Text processing functions make text data cleaner and semantically more consistent for vector embedding by focusing on words that are informative to the meaning of the text and by reducing variability to aid NLP. In RAG use cases, text processing ensures that text is clean, consistent, and easily comparable to user queries.

Text processing functions can clean text by removing noise such as whitespace and diacritics, and they can convert text to a standard format by lemmatizing words to their base forms.

You can use the following text processing functions:

Cleanse text: Cleanse the text by removing redundant whitespace and sets of dots and by converting letters to lowercase.
Remove diacritics: Removes diacritics including accents and other marks that change a letter's pronunciation.
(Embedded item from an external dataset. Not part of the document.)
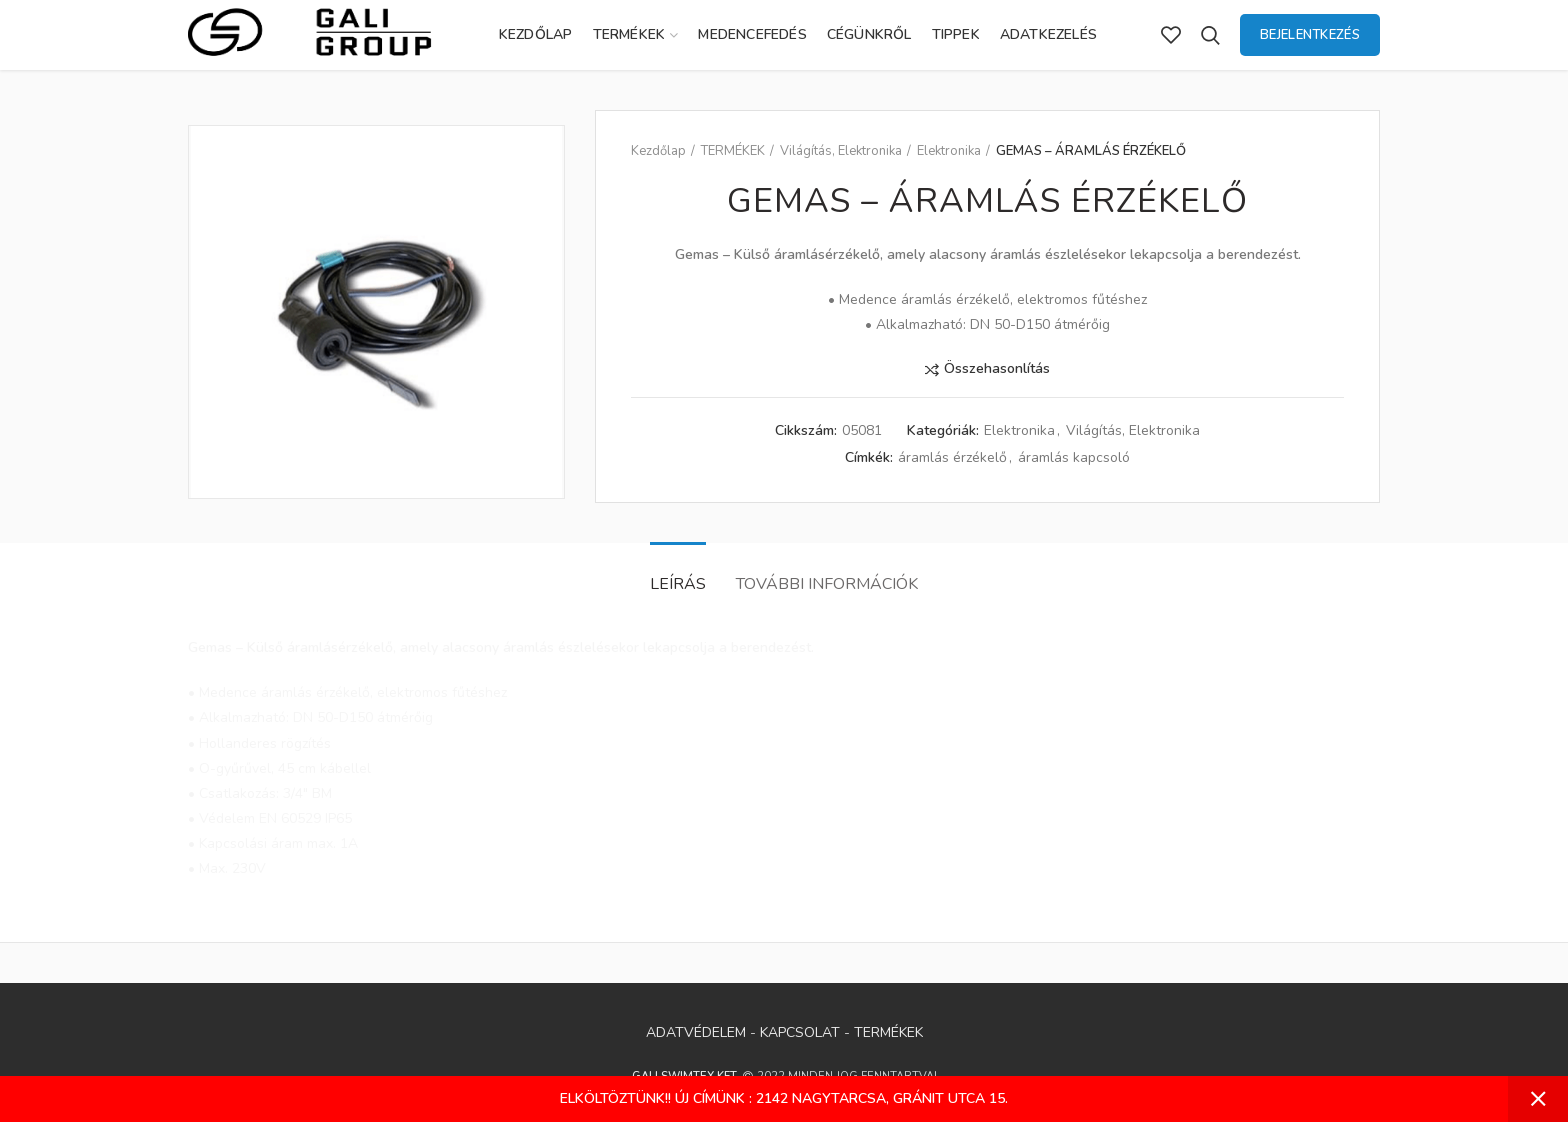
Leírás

For example, café becomes cafe.
Check spelling: Checks for spelling errors based on the context of the data and corrects them.
Lemmatize: Converts words to their base form. For example, better becomes good and running becomes run.; Lemmatization preserves the semantic accuracy of the data, so it's useful for sentiment analysis and machine translation.
Remove stop words: Removes common stop words like pronouns, articles, prepositions, and conjunctions. For example, This is a sample text becomes sample text.

Converting words to lowercase and removing stop words is a simple and effective way to reduce data complexity that applies to most NLP tasks.